GloZell == Do I have another mother?
Mommy == No, Why?
GloZell == Because you always say your name, and that you are my mother, you have been doing that ever since I went off to college. (University of Florida! Go Gators!)
Mommy == Did you get Jay Leno’s address? I have a package for him.
GloZell == Okay, I give, what are you sending him? Some Crystal Light?
Mommy == And a tape with you singing the National Anthem at an Orlando Magic Game and some clips of some plays that you were in.
GloZell == What! (Calm down GloZell Jay will never even see the package, he has other things to do, plus he has people to go through his mail) Oh that’s great mom I’m sure he will book me for sure off a tape done in 1990 something when Shaq still played in Orlando, you think of everything. (Ha, ha, just play along GloZell)

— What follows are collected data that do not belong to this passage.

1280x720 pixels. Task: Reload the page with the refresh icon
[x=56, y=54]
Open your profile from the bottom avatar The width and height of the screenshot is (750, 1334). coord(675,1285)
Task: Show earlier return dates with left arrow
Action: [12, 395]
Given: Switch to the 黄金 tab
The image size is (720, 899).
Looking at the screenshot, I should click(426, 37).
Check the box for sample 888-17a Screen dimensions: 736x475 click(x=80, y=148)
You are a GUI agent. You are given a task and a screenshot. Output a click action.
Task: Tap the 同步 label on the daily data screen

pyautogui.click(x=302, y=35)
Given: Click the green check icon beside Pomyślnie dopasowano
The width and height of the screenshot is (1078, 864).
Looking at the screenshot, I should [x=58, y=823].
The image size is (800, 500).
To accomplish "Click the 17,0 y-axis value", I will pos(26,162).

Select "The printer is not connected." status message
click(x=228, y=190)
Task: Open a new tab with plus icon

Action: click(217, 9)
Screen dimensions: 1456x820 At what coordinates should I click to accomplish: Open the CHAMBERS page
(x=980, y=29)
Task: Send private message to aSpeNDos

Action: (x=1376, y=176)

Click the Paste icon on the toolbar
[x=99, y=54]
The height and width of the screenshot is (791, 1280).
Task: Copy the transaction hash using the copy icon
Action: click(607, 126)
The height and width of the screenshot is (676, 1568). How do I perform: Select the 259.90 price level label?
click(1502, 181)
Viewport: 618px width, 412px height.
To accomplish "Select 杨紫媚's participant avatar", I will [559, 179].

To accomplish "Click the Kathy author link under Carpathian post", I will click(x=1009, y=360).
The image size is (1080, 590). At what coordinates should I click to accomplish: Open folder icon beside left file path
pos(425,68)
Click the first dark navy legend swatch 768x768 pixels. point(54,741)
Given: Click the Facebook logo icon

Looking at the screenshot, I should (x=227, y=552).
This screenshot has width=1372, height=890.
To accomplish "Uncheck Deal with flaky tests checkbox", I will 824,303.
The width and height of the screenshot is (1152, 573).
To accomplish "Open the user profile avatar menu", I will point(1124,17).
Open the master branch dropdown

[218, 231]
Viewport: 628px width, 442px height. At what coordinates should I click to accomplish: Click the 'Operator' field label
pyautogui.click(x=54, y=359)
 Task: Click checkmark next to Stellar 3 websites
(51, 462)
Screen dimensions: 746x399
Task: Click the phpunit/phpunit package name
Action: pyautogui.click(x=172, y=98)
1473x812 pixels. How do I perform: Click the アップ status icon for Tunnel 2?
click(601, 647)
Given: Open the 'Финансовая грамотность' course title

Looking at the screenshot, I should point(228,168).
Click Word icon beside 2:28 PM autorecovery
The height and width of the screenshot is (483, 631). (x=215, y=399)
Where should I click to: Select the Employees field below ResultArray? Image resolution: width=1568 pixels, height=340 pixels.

GloZell == I went to an Afro Cuban function with Monica last night. It was fun listening to the band and watching the people dance. I sat next to two guys who live in a retirement home in Long beach. One of them is from Kafenberg Austria where Arnold is from. Today I’m eating sushi with Fightn’ mad Mary.
Mommy == Tell Mary I said hi. Afro Cubans? Are there any regular black people in California?
GloZell == Nothing is regular in California.
Mommy == What kind of name is Leno?
GloZell == It’s Italian.
Mommy == What! Oh no, I didn’t know that man was Italian! Oh help my child Jesus! Jesus! Jesus, Jesus!
GloZell == What’s the problem?
Mommy == What’s the problem? Italians don’t play! You are up there messing with those people and they are ITALIAN!
GloZell == Do you think that Jay is the Godfather of the highly exclusive Tonight Show Mafia?
Mommy == You don’t think anything is serious do you GloZell Lyneette Green? I’m going to get my prayer team to pray for your safety! In the name!
GloZell == What prayer team?
Mommy == On Tuesdays, at the senior center. I go every Tuesday.
GloZell == You go to play cards! I don’t need a group of gambling grannies to pray for me before they cut the deck. Thanks.
Mommy == Well, we are going to do it anyway! And I know by the power and the money invested in you, the Crystal Light is going to work! Just get me the address, Miss Honey. I will show you how it’s done. Remember I am still your mother.
GloZell == Yes mommy. (Mommy Dearest... No Jay Leno!...No Jay Leno!)
Remember, I believe in Crystal Light cause mom believe in me… or else.